ASSIGNMENT:
When you spot the word "computer" in a line of the data below, copy that line.

Data entries:

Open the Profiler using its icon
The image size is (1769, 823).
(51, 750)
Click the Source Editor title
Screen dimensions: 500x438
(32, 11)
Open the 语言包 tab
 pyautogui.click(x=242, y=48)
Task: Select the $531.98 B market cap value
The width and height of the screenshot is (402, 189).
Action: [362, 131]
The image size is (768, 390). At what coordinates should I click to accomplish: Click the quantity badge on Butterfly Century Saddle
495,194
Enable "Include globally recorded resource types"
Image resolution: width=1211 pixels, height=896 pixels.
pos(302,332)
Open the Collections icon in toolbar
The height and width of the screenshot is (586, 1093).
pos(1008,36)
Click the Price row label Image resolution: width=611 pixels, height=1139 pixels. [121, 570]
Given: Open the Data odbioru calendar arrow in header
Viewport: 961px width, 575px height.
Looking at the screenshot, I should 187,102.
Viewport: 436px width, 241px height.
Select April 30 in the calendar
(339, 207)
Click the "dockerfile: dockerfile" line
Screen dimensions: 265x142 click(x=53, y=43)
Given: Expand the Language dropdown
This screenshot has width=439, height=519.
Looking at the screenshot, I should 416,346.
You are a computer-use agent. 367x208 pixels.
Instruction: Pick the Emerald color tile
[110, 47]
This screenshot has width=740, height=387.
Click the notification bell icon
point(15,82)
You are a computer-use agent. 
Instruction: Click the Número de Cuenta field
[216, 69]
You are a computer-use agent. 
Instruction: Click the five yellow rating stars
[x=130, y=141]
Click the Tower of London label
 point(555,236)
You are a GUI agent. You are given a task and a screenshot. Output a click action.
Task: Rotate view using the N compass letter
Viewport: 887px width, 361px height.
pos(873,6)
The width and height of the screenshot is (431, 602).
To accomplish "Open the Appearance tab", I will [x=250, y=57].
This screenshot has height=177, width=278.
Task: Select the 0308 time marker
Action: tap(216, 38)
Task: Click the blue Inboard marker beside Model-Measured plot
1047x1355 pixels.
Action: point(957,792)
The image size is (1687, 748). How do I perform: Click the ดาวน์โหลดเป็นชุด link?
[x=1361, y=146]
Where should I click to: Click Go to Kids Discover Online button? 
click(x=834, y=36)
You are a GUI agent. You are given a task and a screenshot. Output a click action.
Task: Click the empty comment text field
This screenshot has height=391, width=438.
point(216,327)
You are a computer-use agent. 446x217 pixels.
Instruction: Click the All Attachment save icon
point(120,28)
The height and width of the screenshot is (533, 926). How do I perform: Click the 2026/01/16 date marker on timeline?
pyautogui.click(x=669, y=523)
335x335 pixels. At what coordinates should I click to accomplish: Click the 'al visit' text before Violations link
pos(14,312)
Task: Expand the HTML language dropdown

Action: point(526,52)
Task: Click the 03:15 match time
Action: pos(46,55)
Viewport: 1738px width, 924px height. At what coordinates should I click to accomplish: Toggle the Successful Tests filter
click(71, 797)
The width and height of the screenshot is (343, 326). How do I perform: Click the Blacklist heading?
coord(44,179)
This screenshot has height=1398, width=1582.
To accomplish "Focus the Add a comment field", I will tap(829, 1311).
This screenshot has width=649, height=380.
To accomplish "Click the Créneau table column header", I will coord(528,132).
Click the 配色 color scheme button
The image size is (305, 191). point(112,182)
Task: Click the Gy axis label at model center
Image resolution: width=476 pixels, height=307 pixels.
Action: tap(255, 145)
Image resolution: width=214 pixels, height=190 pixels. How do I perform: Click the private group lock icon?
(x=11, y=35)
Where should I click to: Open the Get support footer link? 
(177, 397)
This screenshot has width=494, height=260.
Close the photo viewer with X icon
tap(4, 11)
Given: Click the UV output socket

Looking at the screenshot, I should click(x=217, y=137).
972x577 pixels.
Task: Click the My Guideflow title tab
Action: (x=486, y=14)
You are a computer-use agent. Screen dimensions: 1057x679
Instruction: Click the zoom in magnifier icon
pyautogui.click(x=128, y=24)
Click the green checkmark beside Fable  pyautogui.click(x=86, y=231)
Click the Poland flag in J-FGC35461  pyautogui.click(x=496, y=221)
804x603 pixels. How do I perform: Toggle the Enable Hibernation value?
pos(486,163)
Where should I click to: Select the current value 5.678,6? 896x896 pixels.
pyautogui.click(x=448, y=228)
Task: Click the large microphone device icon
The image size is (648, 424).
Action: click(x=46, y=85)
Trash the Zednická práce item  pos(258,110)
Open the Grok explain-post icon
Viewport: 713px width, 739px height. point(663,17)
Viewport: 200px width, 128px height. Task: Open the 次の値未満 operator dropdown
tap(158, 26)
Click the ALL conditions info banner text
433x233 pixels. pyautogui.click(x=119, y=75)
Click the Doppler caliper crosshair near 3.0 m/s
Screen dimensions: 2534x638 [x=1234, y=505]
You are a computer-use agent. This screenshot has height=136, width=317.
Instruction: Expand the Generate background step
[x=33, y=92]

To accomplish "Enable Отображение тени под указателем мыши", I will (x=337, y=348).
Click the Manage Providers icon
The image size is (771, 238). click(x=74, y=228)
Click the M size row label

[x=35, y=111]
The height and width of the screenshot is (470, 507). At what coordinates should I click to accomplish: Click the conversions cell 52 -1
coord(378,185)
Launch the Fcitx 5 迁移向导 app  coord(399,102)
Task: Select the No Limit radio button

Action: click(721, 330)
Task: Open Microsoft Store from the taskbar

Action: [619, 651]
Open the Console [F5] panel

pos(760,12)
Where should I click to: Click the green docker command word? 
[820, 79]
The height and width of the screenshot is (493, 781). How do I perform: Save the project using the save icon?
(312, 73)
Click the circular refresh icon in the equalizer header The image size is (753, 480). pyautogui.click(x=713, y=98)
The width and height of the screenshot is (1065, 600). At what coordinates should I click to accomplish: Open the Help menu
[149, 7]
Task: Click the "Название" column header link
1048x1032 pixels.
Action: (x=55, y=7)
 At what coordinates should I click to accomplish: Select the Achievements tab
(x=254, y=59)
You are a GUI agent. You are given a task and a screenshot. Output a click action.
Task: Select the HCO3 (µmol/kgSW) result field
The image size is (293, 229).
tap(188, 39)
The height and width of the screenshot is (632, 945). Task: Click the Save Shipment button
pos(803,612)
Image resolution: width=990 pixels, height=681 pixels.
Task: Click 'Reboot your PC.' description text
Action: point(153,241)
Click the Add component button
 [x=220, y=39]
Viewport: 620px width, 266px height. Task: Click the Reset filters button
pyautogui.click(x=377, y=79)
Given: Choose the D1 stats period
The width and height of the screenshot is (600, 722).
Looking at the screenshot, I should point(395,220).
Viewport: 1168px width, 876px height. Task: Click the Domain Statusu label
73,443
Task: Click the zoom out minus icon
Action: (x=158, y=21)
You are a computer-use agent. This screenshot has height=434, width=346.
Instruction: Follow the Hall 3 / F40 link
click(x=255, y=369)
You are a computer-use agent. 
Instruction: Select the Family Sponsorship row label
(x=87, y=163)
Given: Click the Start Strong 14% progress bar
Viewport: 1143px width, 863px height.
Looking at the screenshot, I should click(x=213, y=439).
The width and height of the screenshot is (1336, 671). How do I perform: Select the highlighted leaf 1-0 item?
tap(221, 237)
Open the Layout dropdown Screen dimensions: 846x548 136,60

REPLY TO THE TASK:
You are a computer-use agent. 367x208 pixels.
You are a computer-use agent. 
You are a computer-use agent. 
You are a computer-use agent. 446x217 pixels.
You are a computer-use agent. Screen dimensions: 1057x679
You are a computer-use agent. This screenshot has height=136, width=317.
You are a computer-use agent. This screenshot has height=434, width=346.
You are a computer-use agent. 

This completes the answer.